Jonas Fortier parvient avec délicatesse à faire tenir ensemble la vitalité et l’affaissement qui composent les deux versants d’une seule et même réalité poétique, portés par une langue particulièrement sensuelle, à la fois concrète et très imagée. Son écriture puise sa richesse dans les détails de la vie courante : le recueil décrit le quotidien des petites choses vues, entendues et senties, et les repères sensoriels renvoient toujours à plus loin, ils font tantôt renaître et tantôt disparaître la surface du passé de l’enfance, l’étrangeté à la fois banale et énigmatique du temps présent, d’où s’énonce parfois un tourment, une énigme, ou le souhait très enjoué d’une plénitude et d’une sérénité :
Au bout de la journée
Fleurissons et disparaissons
Enjambons une à une
Les clôtures de nos jardins
Et ne récoltons rien
Quel bonheur, quelle ressemblance
Le silence prend la forme du pavot jaune
L’opération poétique de Jonas Fortier est essentiellement affaire de silence et d’écoute, elle interroge la vie dans ce qu’elle a de plus ordinaire et de plus opaque.

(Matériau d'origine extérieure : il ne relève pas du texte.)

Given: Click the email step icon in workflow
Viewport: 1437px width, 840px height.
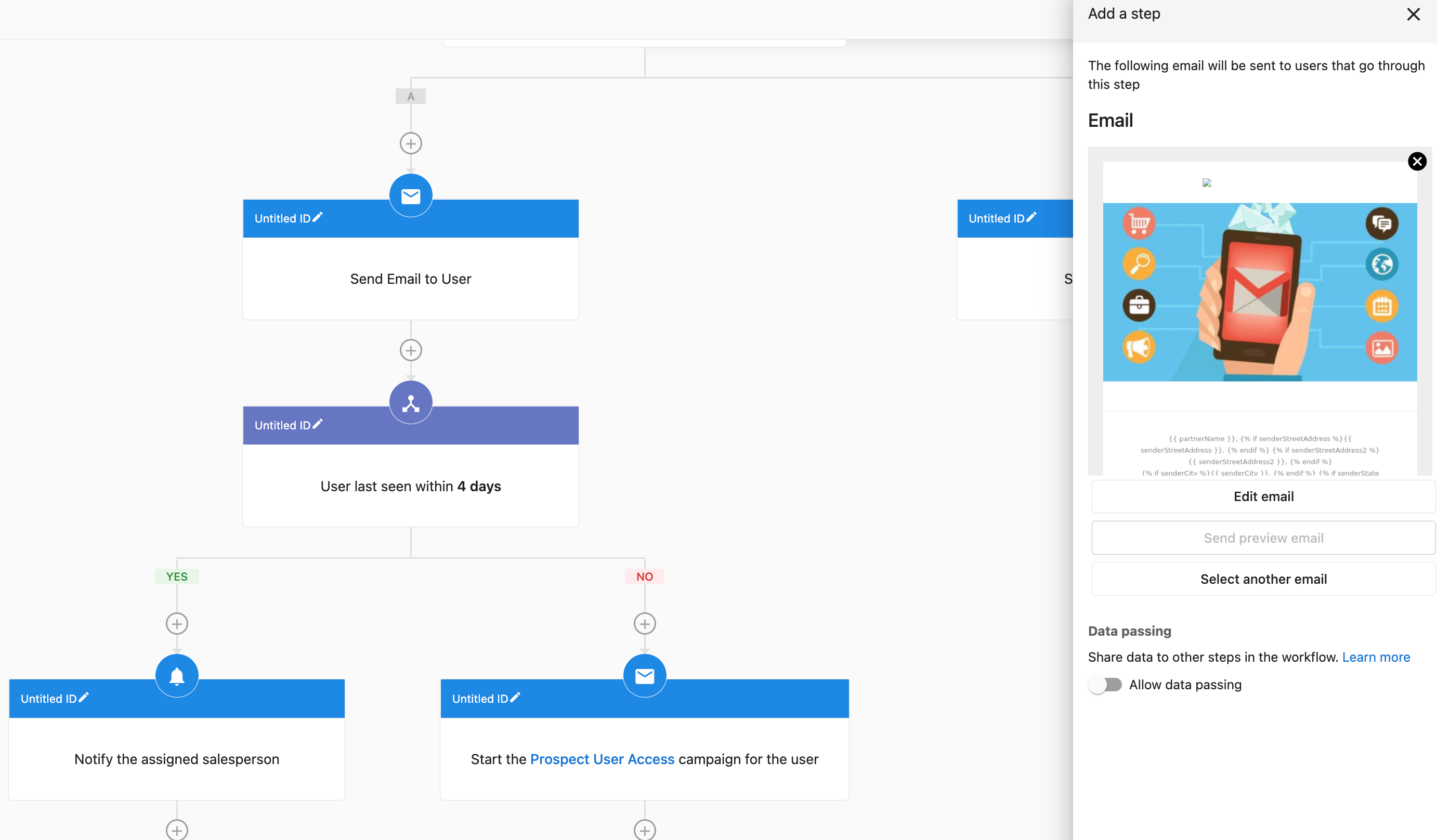Looking at the screenshot, I should 410,195.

Traversée par l’inquiétude, sa poésie a essentiellement trait au désir et à la vitalité éprouvée. Dans Chansons transparentes, son premier recueil édité chez L’oie de cravan, on pouvait lire une réflexion poétique sur le désir, que Courbure de la terre vient ainsi prolonger et poursuivre d’une façon aussi belle que réjouissante.